Software Architect, Agent Evaluation & Core Framework

🌍 Remote, USA 🎯 Full-time 🕐 Posted Recently

Job Description

About Datagrid Forget everything you know about AI assistants. At Datagrid, we’re building AI agents that actually do the work. We’re a team of passionate, hard-working builders, thinkers, and problem-solvers who are genuinely excited about what we do. Our mission is to supercharge the workday by turning complex data and tedious workflows into simple, automated actions. It’s an incredibly exciting time to join us—we’re growing fast, expanding our platform’s capabilities, and partnering with enterprise customers who want to 10x their teams’ output.

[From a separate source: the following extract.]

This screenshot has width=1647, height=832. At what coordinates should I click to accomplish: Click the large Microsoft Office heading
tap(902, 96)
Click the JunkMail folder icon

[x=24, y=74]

We thrive on collaboration and are looking for people who are ready to make a tangible impact. If you want to be part of a team that’s not just talking about the future of AI but actively creating it, you’ve come to the right place. Our Values At Datagrid, our values guide how we work, build, and grow together. Act with Purpose: Everything we do is tied to our mission. You’ll see the impact of your work as we move quickly to solve meaningful problems for our customers. Own the Outcome: We believe in true ownership.

You’ll take responsibility for your projects and see them through to success—empowered to make decisions that drive real results. Clarity without Ego: We value honesty, transparency, and trust. You can expect and provide direct feedback in an environment where candor sharpens our ideas and strengthens our team. Creativity with Purpose: Innovation is central to our culture. Your creative thinking will be valued and directed toward solving real-world challenges and creating lasting impact. About the role Datagrid Agents operate where our customers work-across Teams, Slack, and even SMS.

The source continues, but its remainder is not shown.